§ SOURCE MATERIAL
———

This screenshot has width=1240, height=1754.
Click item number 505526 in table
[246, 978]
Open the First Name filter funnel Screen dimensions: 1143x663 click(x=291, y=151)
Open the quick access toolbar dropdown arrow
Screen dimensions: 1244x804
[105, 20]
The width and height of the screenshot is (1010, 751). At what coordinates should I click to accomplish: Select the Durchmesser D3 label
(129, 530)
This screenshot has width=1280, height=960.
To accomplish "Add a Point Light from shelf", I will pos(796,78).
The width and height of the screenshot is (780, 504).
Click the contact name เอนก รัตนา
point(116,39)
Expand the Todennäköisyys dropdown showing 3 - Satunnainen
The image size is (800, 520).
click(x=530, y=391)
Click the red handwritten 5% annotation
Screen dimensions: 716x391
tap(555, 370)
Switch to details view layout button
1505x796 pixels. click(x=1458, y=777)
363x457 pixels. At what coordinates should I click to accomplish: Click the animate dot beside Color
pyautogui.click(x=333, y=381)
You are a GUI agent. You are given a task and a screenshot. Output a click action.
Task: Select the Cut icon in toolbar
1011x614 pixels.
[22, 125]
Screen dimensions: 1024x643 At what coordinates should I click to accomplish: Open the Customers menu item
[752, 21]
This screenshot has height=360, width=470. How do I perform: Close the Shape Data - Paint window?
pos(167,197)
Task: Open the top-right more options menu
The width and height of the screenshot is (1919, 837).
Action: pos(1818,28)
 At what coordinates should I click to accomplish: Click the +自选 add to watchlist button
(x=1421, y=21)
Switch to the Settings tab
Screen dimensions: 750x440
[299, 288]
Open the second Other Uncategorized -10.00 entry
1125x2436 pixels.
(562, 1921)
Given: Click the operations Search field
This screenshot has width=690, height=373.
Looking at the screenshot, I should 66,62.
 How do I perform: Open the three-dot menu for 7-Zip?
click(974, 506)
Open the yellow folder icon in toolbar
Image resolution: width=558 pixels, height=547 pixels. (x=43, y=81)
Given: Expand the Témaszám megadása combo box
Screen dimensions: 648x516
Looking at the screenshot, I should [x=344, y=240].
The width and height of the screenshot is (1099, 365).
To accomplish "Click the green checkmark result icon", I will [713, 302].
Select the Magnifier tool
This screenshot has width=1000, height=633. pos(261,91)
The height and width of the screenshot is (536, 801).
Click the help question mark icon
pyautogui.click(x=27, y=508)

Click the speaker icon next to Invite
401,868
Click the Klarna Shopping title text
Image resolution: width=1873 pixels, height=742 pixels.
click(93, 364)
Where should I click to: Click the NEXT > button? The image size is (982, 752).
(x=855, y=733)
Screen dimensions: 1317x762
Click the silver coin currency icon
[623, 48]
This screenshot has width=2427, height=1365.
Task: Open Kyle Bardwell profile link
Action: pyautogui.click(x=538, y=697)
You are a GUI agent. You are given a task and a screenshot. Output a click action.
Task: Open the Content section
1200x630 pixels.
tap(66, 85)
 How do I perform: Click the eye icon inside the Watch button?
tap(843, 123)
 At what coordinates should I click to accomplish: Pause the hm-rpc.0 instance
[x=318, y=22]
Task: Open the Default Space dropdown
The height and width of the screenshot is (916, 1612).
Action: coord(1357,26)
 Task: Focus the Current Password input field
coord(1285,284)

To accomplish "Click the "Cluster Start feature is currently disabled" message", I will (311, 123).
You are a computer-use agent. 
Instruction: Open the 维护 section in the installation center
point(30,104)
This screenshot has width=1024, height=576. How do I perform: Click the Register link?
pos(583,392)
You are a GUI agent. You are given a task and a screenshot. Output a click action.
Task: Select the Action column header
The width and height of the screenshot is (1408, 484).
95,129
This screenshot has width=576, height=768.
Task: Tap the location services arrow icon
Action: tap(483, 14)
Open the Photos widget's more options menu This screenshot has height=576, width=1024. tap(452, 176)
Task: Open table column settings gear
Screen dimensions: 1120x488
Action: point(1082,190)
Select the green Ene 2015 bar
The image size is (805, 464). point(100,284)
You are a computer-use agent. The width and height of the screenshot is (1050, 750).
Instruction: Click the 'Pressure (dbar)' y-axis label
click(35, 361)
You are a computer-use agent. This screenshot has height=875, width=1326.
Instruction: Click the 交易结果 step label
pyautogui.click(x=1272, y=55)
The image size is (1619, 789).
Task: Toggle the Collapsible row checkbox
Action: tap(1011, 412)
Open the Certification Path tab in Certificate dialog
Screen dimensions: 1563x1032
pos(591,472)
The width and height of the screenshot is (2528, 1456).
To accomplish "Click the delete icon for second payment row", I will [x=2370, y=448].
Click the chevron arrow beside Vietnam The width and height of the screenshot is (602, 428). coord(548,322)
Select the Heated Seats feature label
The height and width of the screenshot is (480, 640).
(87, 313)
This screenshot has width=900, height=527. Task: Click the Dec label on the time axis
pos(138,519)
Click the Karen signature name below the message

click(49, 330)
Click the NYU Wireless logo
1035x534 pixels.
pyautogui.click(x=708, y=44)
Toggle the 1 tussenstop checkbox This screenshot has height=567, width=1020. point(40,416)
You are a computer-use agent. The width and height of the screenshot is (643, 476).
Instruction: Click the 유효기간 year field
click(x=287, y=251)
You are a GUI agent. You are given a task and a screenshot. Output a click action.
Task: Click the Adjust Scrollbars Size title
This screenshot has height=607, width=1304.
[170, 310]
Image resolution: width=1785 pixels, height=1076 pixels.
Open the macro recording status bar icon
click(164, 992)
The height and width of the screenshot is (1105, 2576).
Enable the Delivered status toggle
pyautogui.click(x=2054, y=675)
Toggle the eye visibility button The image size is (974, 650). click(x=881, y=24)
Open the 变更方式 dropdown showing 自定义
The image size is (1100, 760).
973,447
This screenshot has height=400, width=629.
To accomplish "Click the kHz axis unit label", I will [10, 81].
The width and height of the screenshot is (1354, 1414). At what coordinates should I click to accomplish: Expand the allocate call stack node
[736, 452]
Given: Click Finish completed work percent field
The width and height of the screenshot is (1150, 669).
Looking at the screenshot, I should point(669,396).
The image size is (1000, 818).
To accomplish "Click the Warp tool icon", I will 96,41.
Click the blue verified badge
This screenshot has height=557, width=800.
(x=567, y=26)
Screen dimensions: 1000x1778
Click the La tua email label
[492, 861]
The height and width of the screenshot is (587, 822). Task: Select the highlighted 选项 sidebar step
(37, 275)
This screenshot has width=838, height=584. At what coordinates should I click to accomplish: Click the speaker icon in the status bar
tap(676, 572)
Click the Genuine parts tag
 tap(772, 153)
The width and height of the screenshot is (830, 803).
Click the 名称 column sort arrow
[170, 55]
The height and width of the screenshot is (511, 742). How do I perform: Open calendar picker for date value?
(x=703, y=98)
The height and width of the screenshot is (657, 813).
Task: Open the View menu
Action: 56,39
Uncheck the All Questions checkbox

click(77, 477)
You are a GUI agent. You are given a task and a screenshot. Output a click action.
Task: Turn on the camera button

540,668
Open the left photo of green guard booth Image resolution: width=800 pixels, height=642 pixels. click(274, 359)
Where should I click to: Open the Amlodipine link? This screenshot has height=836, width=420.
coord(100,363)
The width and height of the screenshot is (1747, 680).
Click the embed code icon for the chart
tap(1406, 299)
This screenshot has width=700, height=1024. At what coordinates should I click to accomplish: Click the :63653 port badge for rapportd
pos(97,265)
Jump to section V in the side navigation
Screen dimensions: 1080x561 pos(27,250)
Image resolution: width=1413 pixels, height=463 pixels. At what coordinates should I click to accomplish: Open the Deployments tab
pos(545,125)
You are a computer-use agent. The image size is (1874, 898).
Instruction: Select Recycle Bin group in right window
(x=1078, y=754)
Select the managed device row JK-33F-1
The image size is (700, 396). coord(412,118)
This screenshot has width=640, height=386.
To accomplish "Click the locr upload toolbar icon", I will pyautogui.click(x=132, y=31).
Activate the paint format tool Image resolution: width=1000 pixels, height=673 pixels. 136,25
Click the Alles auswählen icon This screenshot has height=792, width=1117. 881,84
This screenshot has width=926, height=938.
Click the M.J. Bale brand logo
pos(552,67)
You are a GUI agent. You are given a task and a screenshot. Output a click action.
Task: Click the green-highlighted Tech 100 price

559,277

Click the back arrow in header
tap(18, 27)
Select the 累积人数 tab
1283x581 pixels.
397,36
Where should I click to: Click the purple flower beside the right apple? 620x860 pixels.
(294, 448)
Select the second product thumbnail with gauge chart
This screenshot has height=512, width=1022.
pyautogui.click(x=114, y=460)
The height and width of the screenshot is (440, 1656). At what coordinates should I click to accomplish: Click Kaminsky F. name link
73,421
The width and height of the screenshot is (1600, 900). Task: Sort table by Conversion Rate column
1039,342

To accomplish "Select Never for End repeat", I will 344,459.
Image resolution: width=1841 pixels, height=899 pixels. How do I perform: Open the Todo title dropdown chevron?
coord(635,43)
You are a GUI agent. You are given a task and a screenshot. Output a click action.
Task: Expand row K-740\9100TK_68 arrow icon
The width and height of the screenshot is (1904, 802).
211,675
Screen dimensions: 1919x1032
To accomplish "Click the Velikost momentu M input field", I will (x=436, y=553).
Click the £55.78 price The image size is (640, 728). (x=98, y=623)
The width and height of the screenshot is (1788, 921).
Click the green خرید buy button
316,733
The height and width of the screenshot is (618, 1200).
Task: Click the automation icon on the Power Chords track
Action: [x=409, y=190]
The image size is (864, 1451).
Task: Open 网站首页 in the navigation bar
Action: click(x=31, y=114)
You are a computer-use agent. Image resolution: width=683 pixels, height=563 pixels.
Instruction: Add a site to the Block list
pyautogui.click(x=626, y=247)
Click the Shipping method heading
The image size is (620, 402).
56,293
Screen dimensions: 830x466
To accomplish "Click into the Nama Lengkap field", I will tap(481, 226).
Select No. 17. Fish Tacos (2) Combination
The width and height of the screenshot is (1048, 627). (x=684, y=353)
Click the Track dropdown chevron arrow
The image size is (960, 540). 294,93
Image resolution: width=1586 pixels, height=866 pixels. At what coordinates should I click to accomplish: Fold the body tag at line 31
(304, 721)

———

§ WHAT THE TASK ASKS
Both the first line of the records above and the line containing "This screenshot has width=1280, height=960." are to be transcribed exactly, together with every line between them, and nothing else.

§ EXERCISE ANSWER
This screenshot has width=1240, height=1754.
Click item number 505526 in table
[246, 978]
Open the First Name filter funnel Screen dimensions: 1143x663 click(x=291, y=151)
Open the quick access toolbar dropdown arrow
Screen dimensions: 1244x804
[105, 20]
The width and height of the screenshot is (1010, 751). At what coordinates should I click to accomplish: Select the Durchmesser D3 label
(129, 530)
This screenshot has width=1280, height=960.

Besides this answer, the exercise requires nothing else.